Au tournant de l’année 2015/2016, une campagne de soufflerie interviendra à Toulouse pour établir des comparaisons dites « back to back », afin de recouper les données d’époque et celles issues de la nouvelle campagne. Une maquette motorisée réalisée au 1/5e devrait être soufflée à Toulouse.
Il s’agira de comparer les études de l’époque aux essais modernes et aux calculs pour vérifier certains points, avec notamment une étude qualitative des basses vitesses (couples à la rentrée et à la sortie du train, comportement au décrochage, gestion de la remise de gaz). Ceci se fera en complément des rapports d’essais du D-520 du musée de l’Air et de l’Espace, mis en oeuvre il y a une vingtaine d’année par les pilotes du CEV de Brétigny, mais aussi à l’aide du rapport d’essais de Michel Detroyat après des vols sur le D-550 de course, compte-rendu mis à disposition de RéplicAir par le petit fils du pilote.
Une attention particulière sera apportée au refroidissement du moteur, avec l’étude des entrées d’air, un point qui peut être critique sur ce type de chasseur. Cela fera partie de travaux pratiques pour des étudiants de l’iSae qui auront également à plancher sur l’aérodynamique du chasseur, ses qualités de vol et l’analyse des pièces réalisées en impression 3D avec différents matériaux, de l’aluminium à l’inconel.
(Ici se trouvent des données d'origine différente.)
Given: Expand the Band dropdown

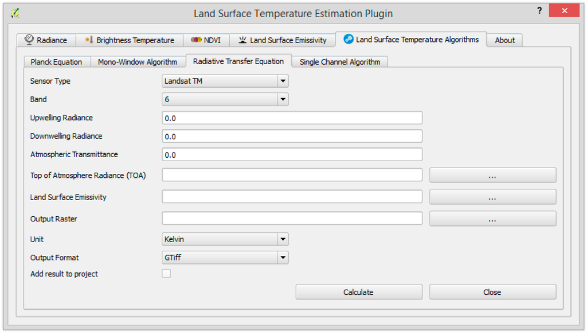Looking at the screenshot, I should click(x=225, y=99).
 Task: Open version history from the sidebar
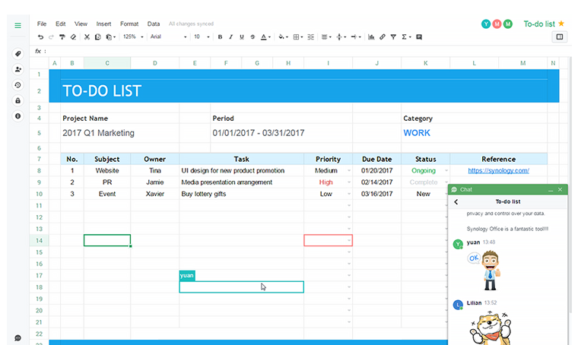point(17,85)
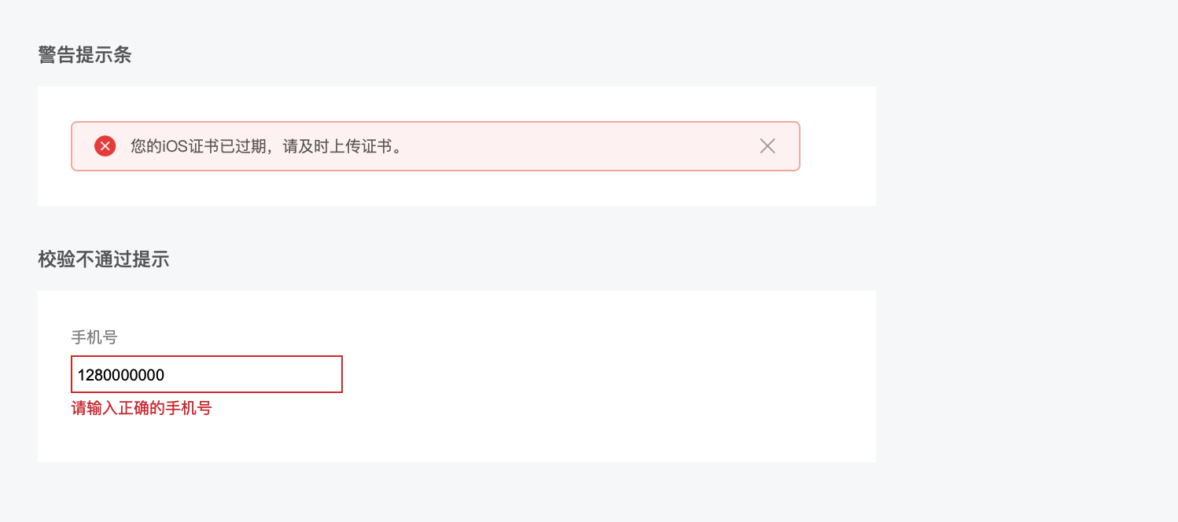Click the red cross symbol inside the warning bar

point(105,145)
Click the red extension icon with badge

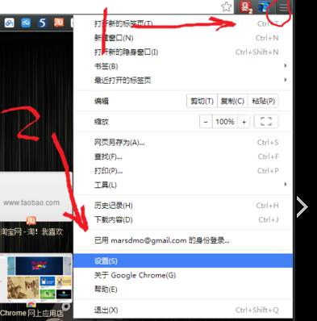(245, 7)
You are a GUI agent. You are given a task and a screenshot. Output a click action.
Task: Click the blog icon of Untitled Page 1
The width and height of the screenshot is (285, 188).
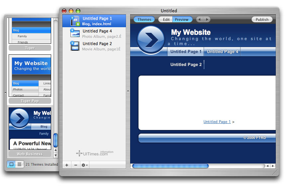(75, 21)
De nombreuses pièces sont déjà lancées en fabrication et à Toulouse, on ne mégote pas. Avec deux chasseurs ayant besoin de pièces détachées durant leur vie opérationnelle, c’est de 6 à 7 jeux de pièces qui sont réalisés par sous-élément. L’année 2016 sera consacrée au fuselage, installation de la motorisation comprise, avec selon le planning nominal, un premier vol escompté avant juin 2017. Le budget total est estimé entre 1 et 1,5 million d’euros, la construction de deux appareils ne revenant pas à deux fois la construction d’un seul avion.
Pour l’heure, le programme se met en place avec différents domaines sous la responsabilité de spécialistes. Fabien Raison a la charge du bureau d’études, Pierre-Etienne Langenfeld de la mise en production des pièces. Alain Bugeau, ancien aérodynamicien de Dassault Aviation (jusqu’au 7X) bien connu pour de nombreuses études d’appareils, aura la responsabilité de la campagne de soufflerie. Christophe Marchand, pilote d’essais chez Bombardier, est le chef-pilote.
Pour préparer l’arrivée des chasseurs, RéplicAir a acquis dernièrement un Nord 3.200, histoire d’entraîner pilotes et mécaniciens à la gestion d’avions plus sophistiqués que le Morane G. Ce dernier va rejoindre pour trois mois la collection du nouveau musée Aeroscopia à Toulouse (inauguré très prochainement) avant d’être présent sur une poignée de manifestations en 2015, sans doute à La Ferté-Alais et au salon du Bourget. ♦♦♦
Photos via Replicair, aeroVFR, GPPA.